[start of Extracted information]
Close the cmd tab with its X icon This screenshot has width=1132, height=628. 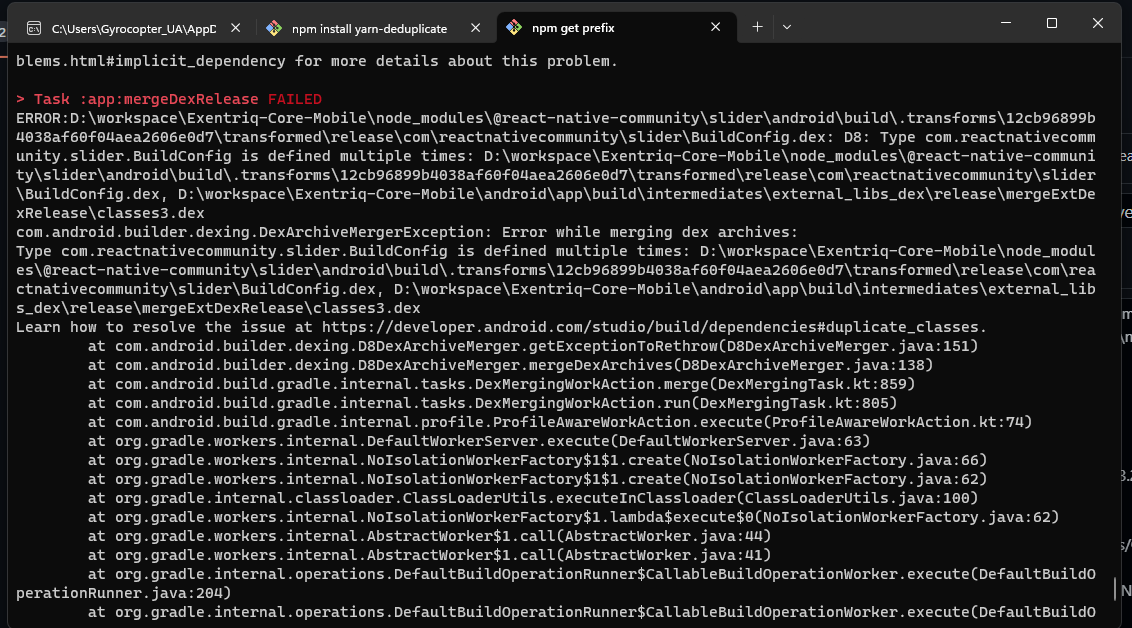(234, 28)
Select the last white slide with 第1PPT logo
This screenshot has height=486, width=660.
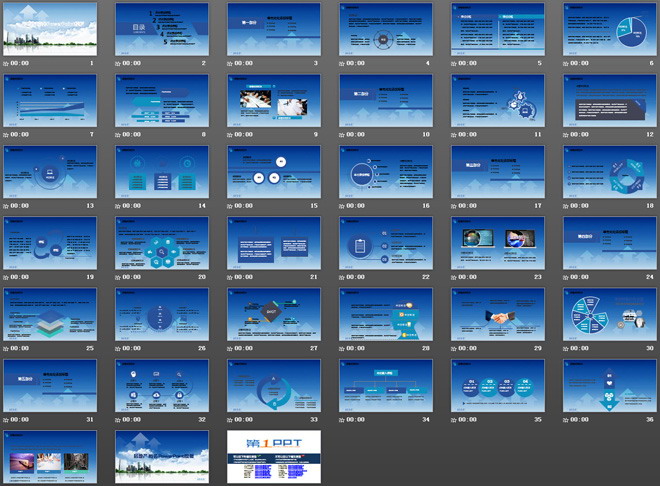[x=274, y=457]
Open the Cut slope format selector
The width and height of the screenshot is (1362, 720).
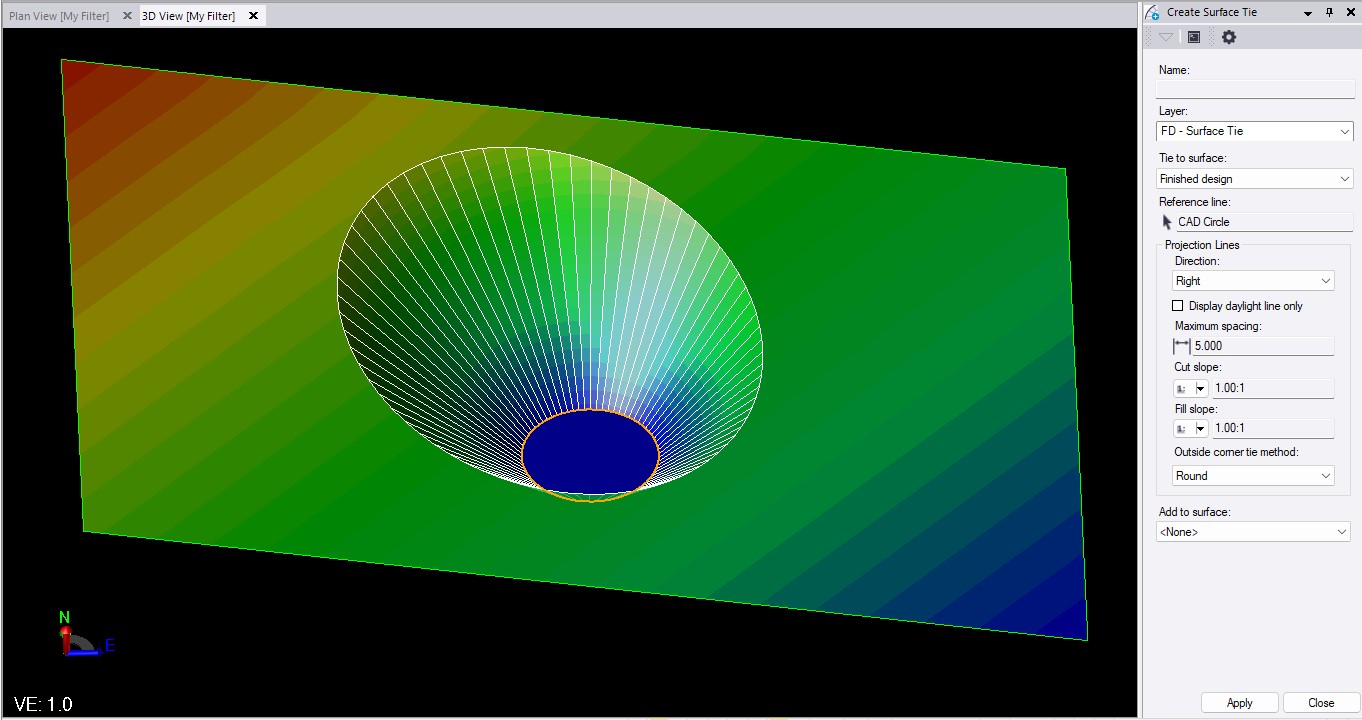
[end of Extracted information]
§ **Set problem**: Copy the lines above word for word, from the one containing "Open the Cut slope format selector" through the end, both included. Leave the pictures out.

§ **Solution**:
Open the Cut slope format selector
The width and height of the screenshot is (1362, 720).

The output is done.